Indiana kicker Griffin Oakes’ 33-yard field goal attempt hung in the air. And for those precious few seconds, Spartan fans collectively held their breath.
Column: Who are the Spartans and who will show up on the field?
After all, MSU’s dreams, its aspirations of reaching another College Football Playoff, depended on the kick. Sure, the 30-6 thumping by Wisconsin a week earlier destroyed confidence. But, if the green and white won all of its games and the Big Ten, the Spartans would have proved their worth.
So then, as Oakes’ kick veered left and ultimately missed, MSU fans gasped in excitement — new life, another opportunity to win the game in double overtime.
But wait — yellow penalty flags. The officials made the call: personal foul, leaping, they said. MSU’s breath of life instead transferred to Indiana, as it had another chance to win the game.
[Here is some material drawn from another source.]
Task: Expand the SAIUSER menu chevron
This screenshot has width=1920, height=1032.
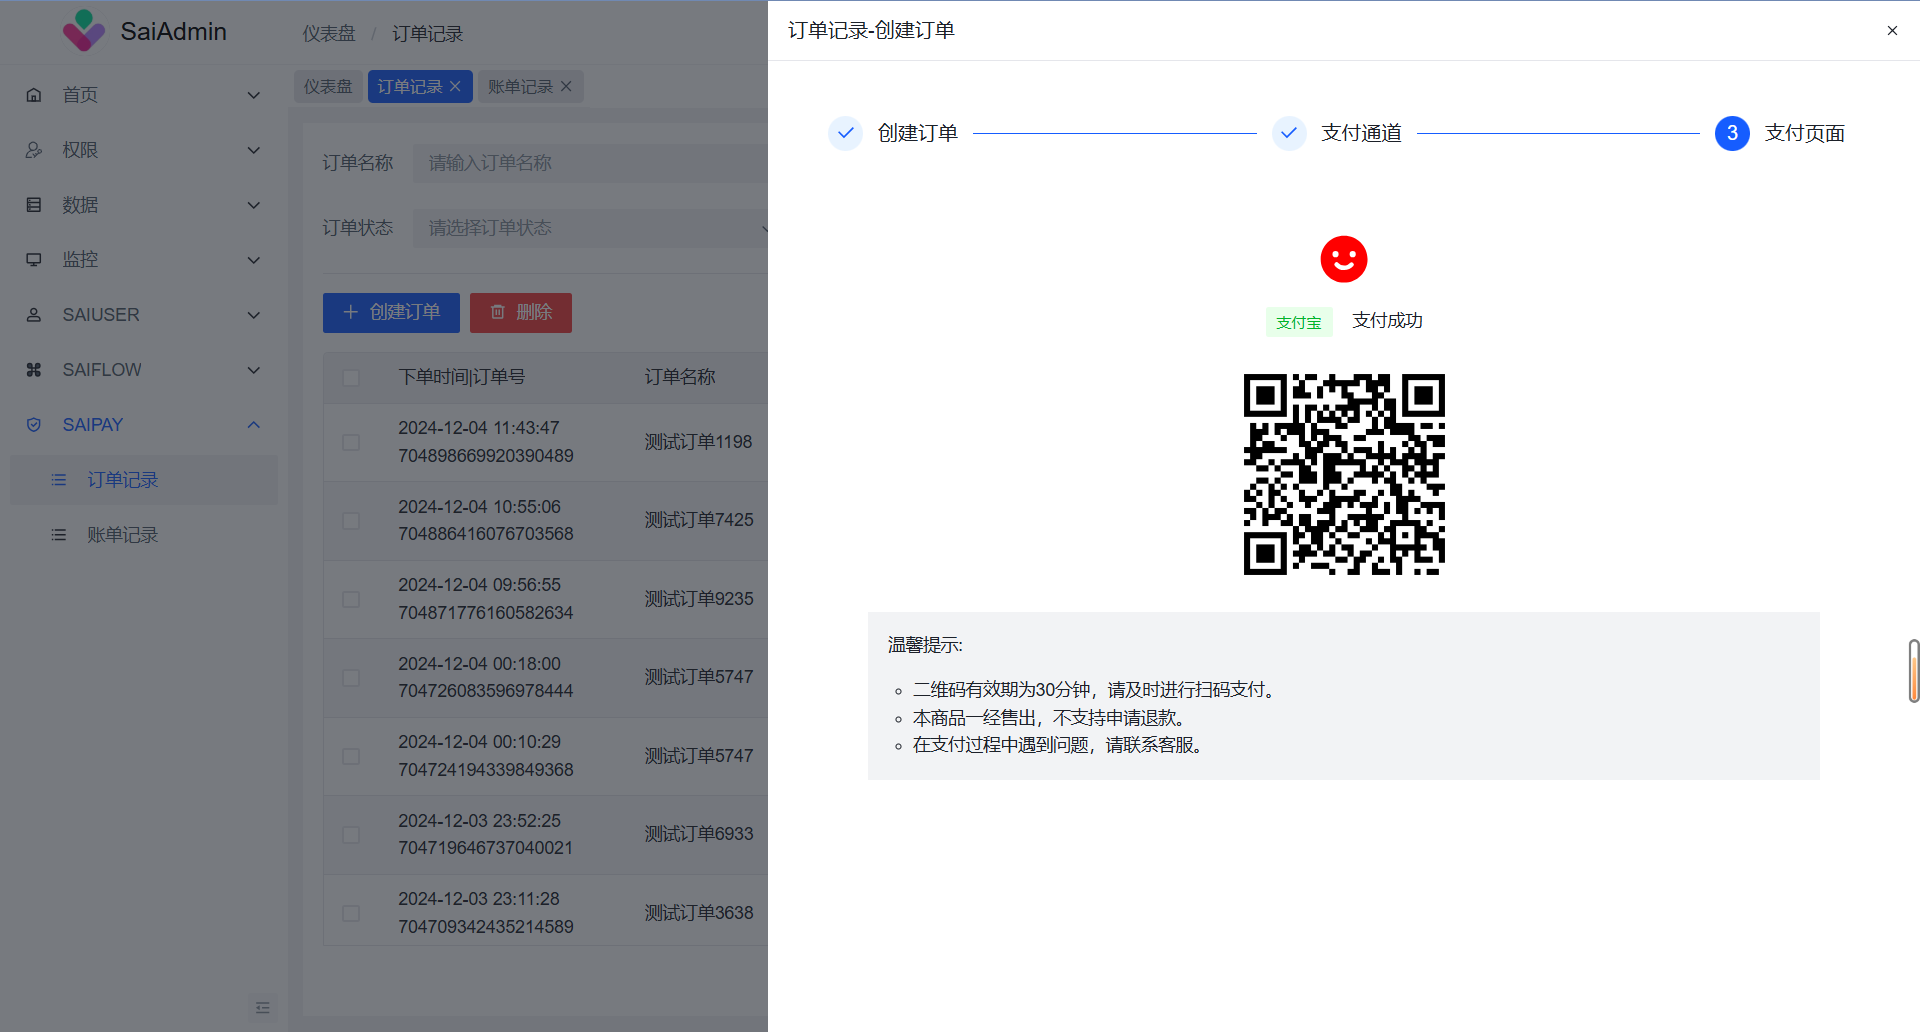Action: tap(254, 315)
After a pair of run plays to inch closer to the end zone, the yards were all Indiana needed. Now the Hoosiers were just a 20-yard kick away from victory, Oakes wouldn’t miss this time. His field goal split the uprights, and that was it. The Spartans squandered a 14-0 lead, and at the same time, their dreams.
But that was just barely the beginning of MSU’s long, national nightmare.
At one point, MSU held all four of its rivalry trophies after a thrilling win over Notre Dame. The Spartans were supposed to be great again. Then the Old Brass Spittoon was lost to the Hoosiers.
The Paul Bunyan Trophy against Michigan and the Land Grant Trophy against Penn State were the next two to depart East Lansing.
Three of MSU’s four rivalry trophies were lost in the dreadful 3-9 season. And for good reason.
Sugarcoating it won’t do the disaster of the 2016 season justice. The Spartans were awful, incredibly so. Nationwide, they became the butt of jokes on their way to the baffling record.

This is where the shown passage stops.